When we returned to Malawi, I found that those remaining bushes, which had been without gardener or water, were blooming just fine. It was almost enough to make me give up on roses in the future. But not quite, because I really love the flowers, I see them as the epitome of gardening. So I was thrilled when I realized that there were twelve bushes in my new backyard in Nkhoma. There was even a small red tea rose blooming on one of the bushes when I discovered it. I hired a gardener and together we weeded, watered, pruned and fertilized. The bushes didn’t grow a single bloom for the next eight months. I bought ten more bushes, all of them with beautiful and fragrant roses when they were planted. Not one of them bore roses since. My friend, a nurse who can grow roses from clippings from bushes, advised me how to care for the plants, and I did my best. But every time I watered and examined my plants, I was discouraged that there had not been a single bloom since I moved in or since the new bushes were planted. I saw roses at other houses in our village, at my fiend’s houses in town, and at lodges when we traveled. I couldn’t help asking myself what was wrong with my garden, and my rose growing ability. I knew there were plenty of other beautiful flowers in my garden, some growing like weeds in the lawn and others springing up unsolicited in pots just from a little water. Even the pea plants my gardener started growing were with flower. I was wondering whether it was time to give up on roses. I like them the most and I really tried hard, but maybe there was just something about me, or my new environment.

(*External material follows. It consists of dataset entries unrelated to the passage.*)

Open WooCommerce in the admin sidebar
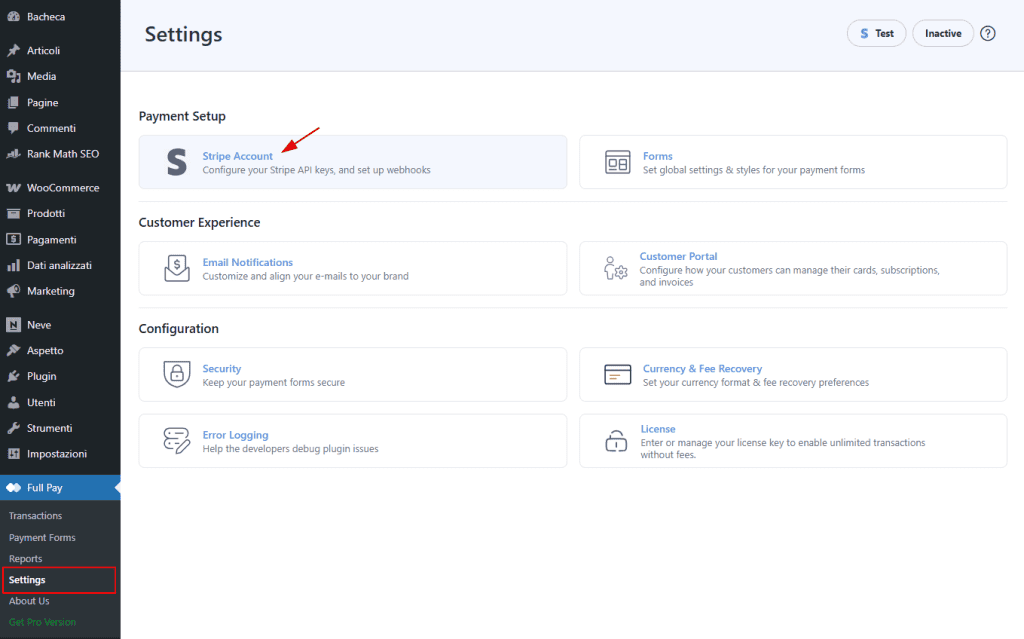This screenshot has height=639, width=1024. tap(62, 187)
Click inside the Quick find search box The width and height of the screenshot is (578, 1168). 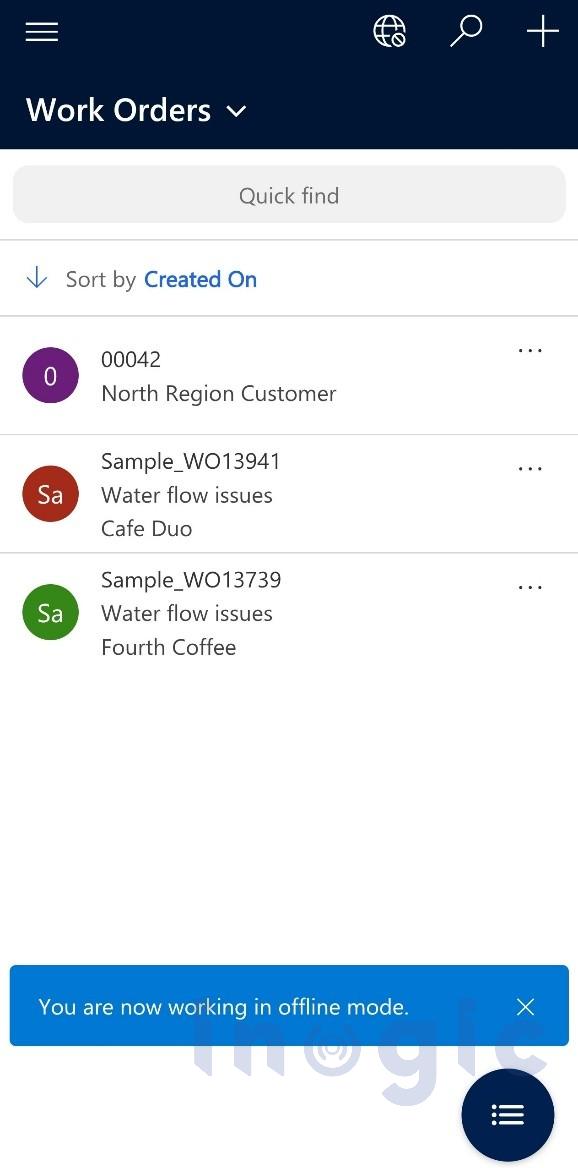pyautogui.click(x=289, y=195)
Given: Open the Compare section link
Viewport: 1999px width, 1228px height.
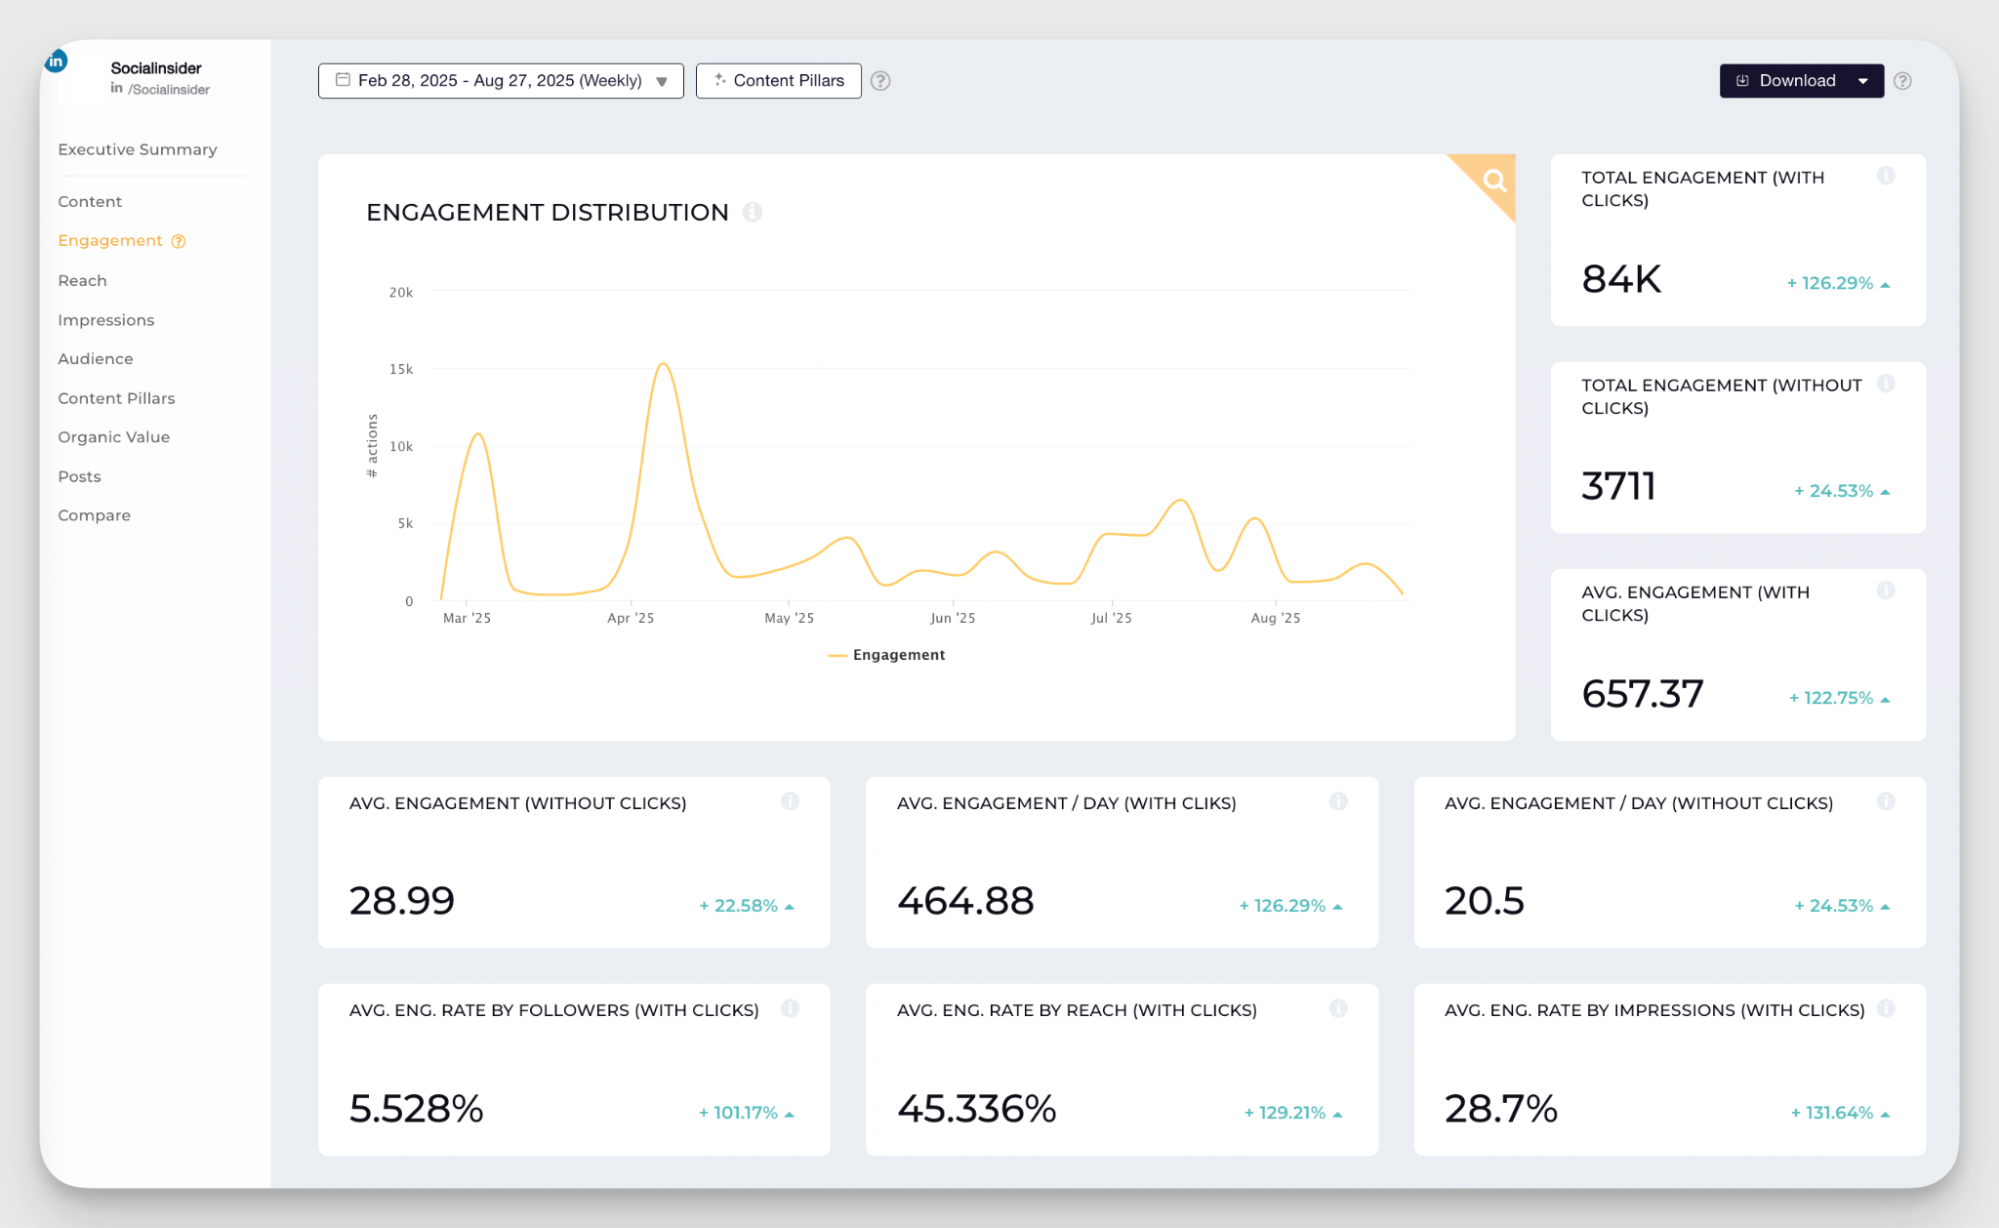Looking at the screenshot, I should point(94,515).
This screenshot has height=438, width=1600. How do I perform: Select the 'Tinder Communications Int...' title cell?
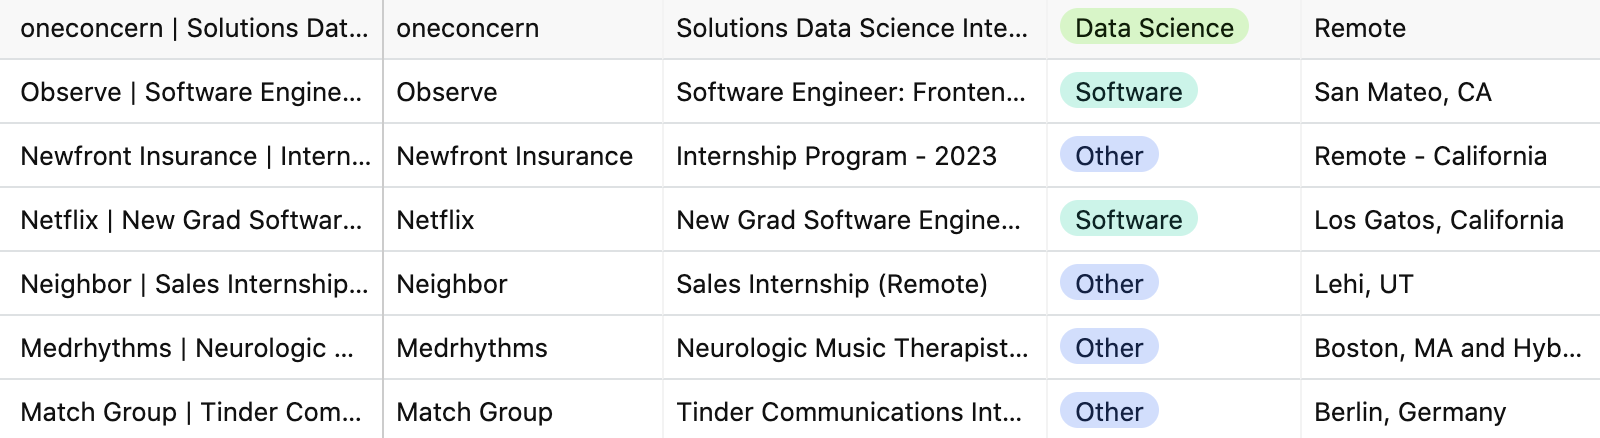855,412
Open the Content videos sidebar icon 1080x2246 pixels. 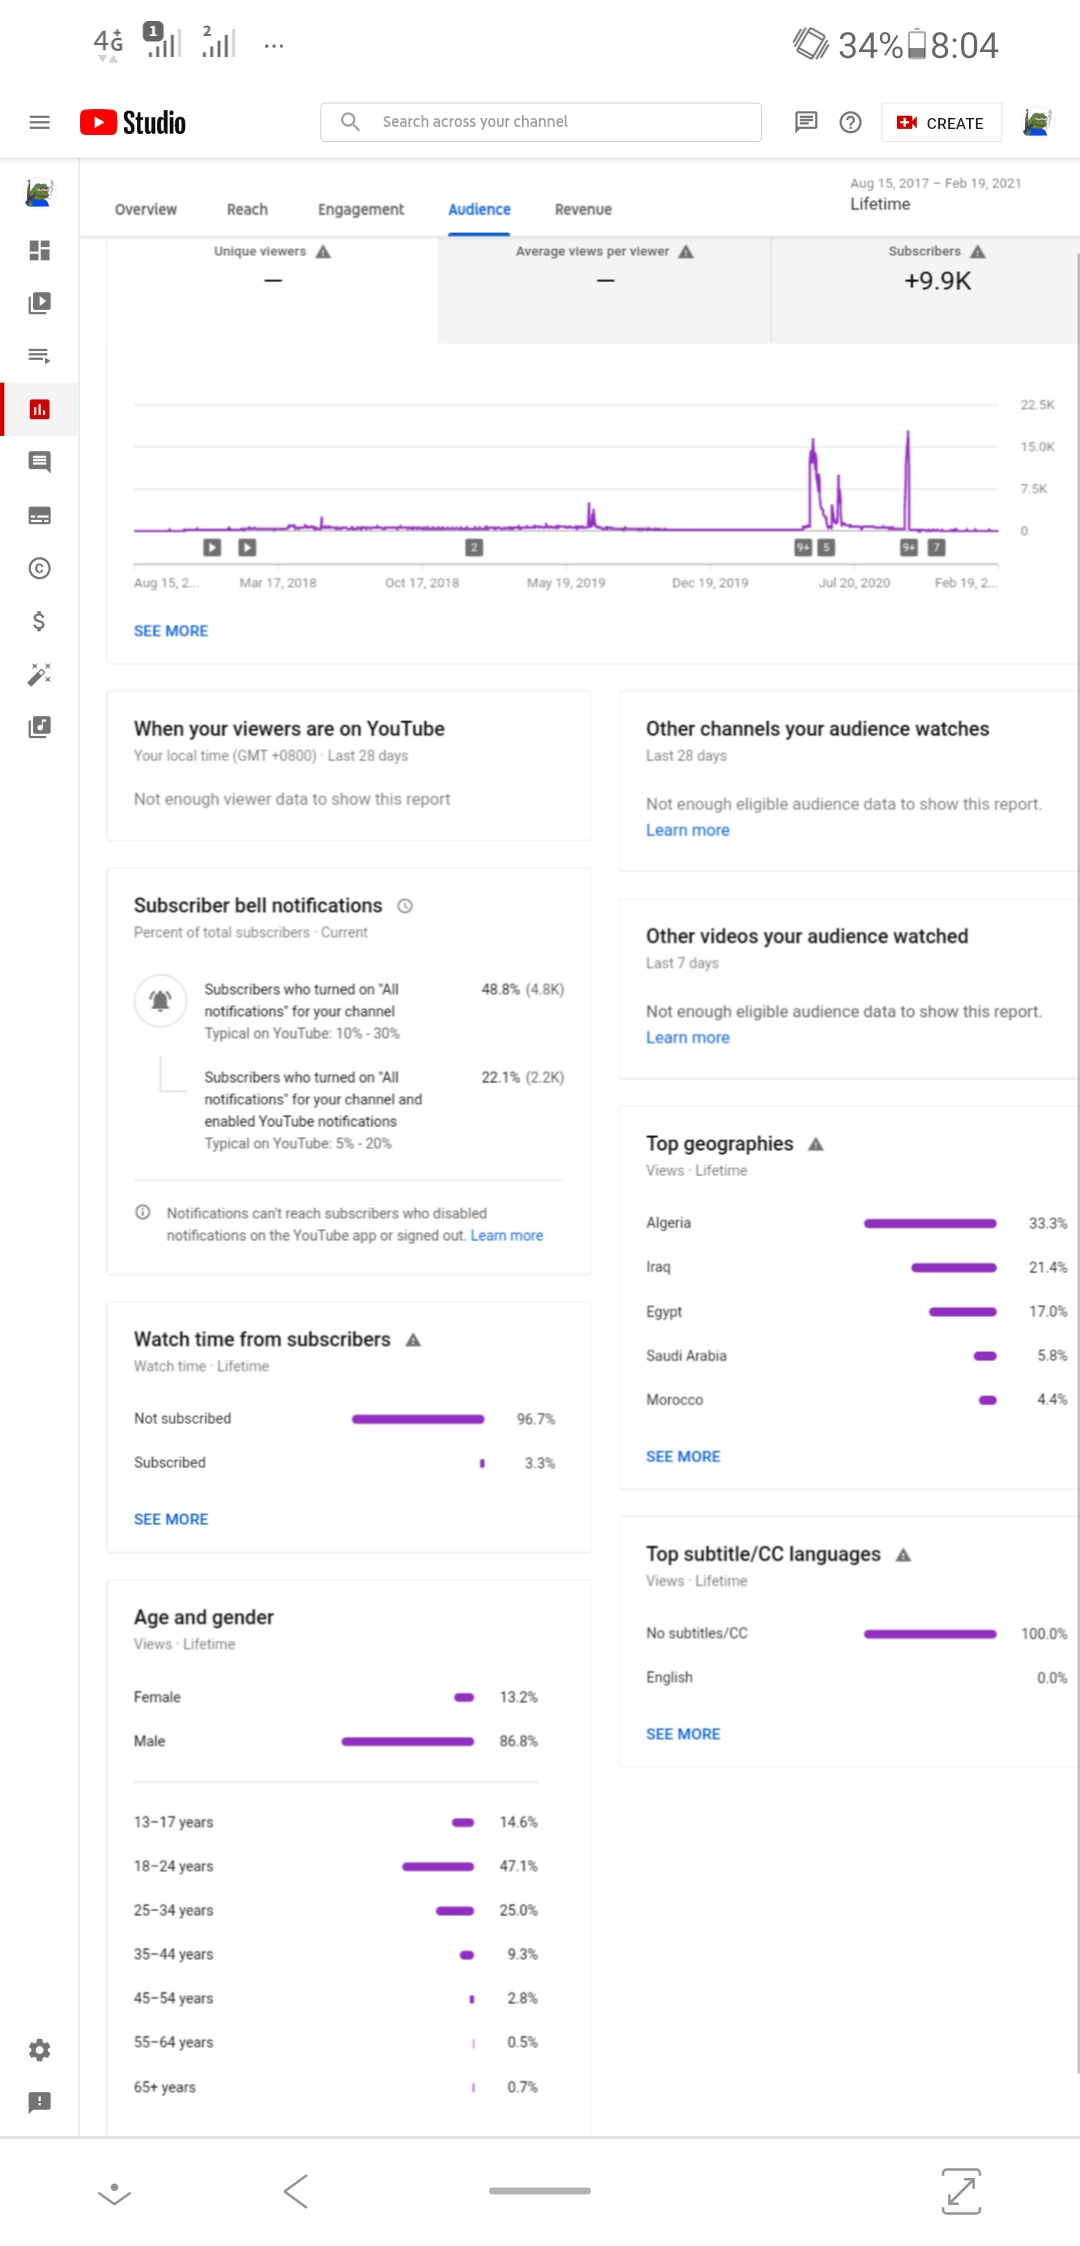39,303
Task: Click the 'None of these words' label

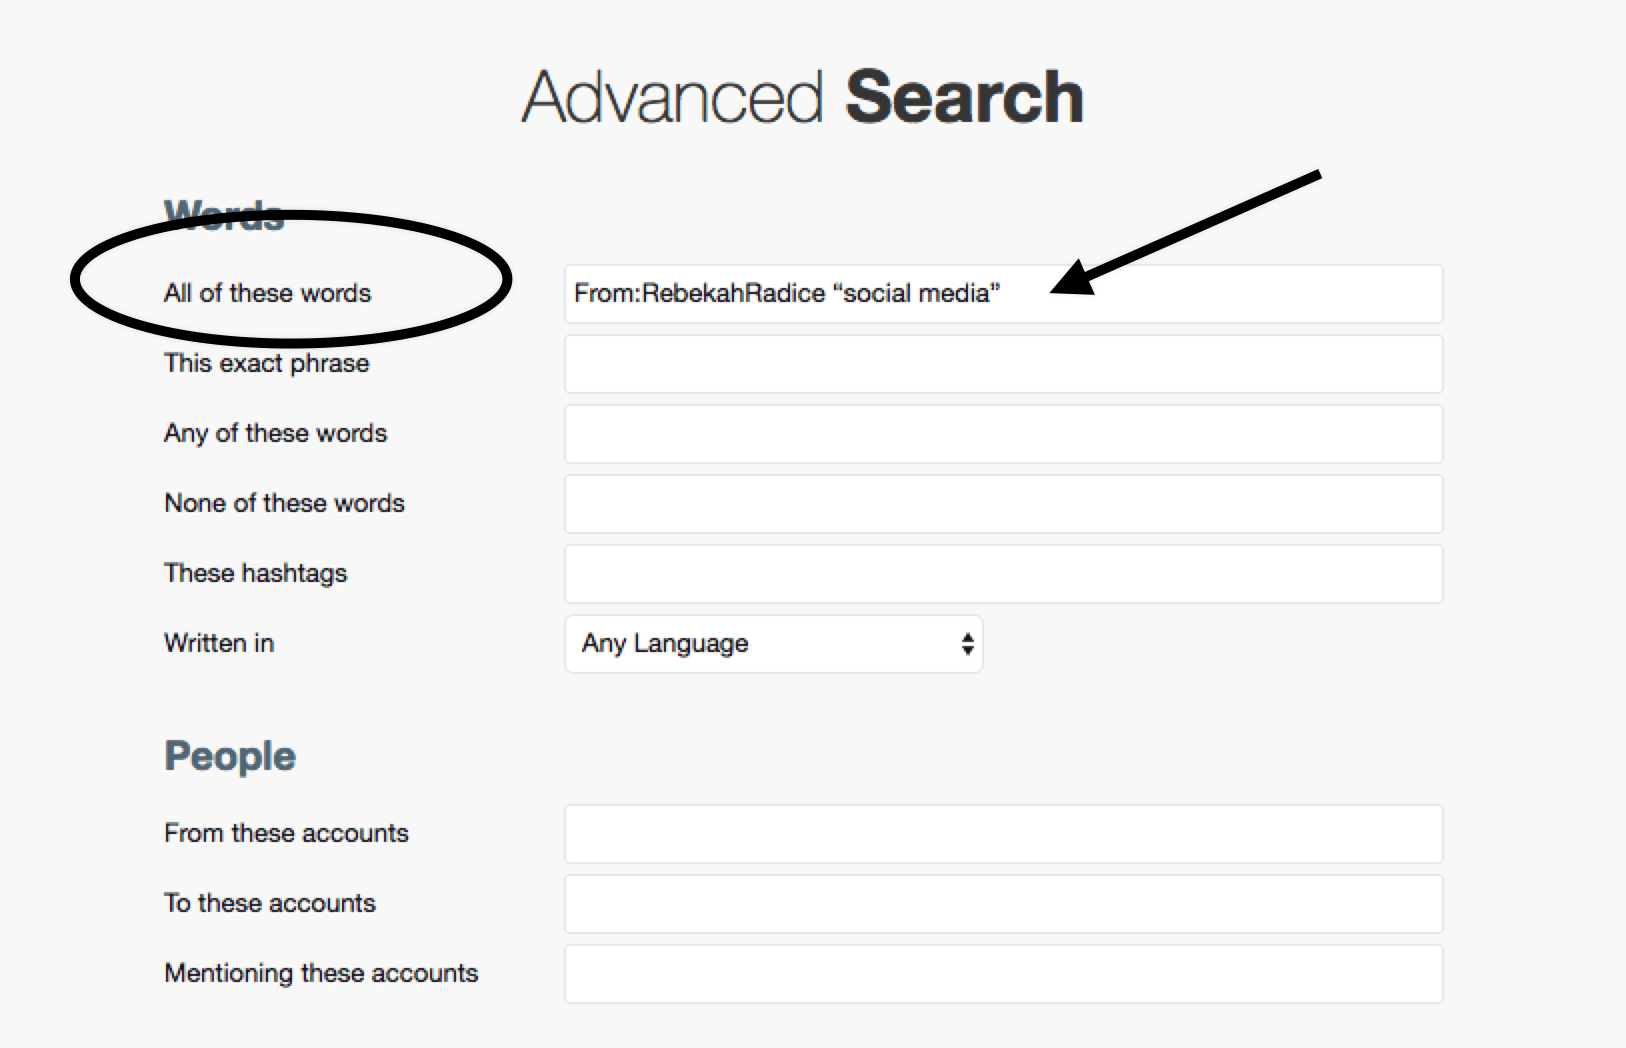Action: coord(284,503)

At the time, things had been hard in the hospital too. A lot of the things which had caused us to choose this place had not materialized. I was keeping busy and helping others and enjoying work and life outside of work, but in the back of my mind, I felt like my life reflected my garden. There was plenty of growth, but not the one thing my heart craved, nothing from what I was most invested in or working towards. I wondered if it was a sign, that more effort was not going to yield the results I wanted, and I either had to be happy with the results that I could get, or more on to somewhere where there was already the impact I craved.

And then last weekend I saw it, the beginning of a pink, fragrant bud on the climbing plant in the corner. There were two more on the way. I know it’s not much, especially when I have almost two dozen bushes and a gardener, but it really meant something. Maybe there is a chance that I can have roses in my own garden. Maybe this doesn’t have to be a symbol of bareness in my ministry here or compromise in my mission after all. Of course it sounds silly when I extrapolate it that directly. But I do really like roses. And perhaps I get discouraged a bit easily when I can’t reach a goal.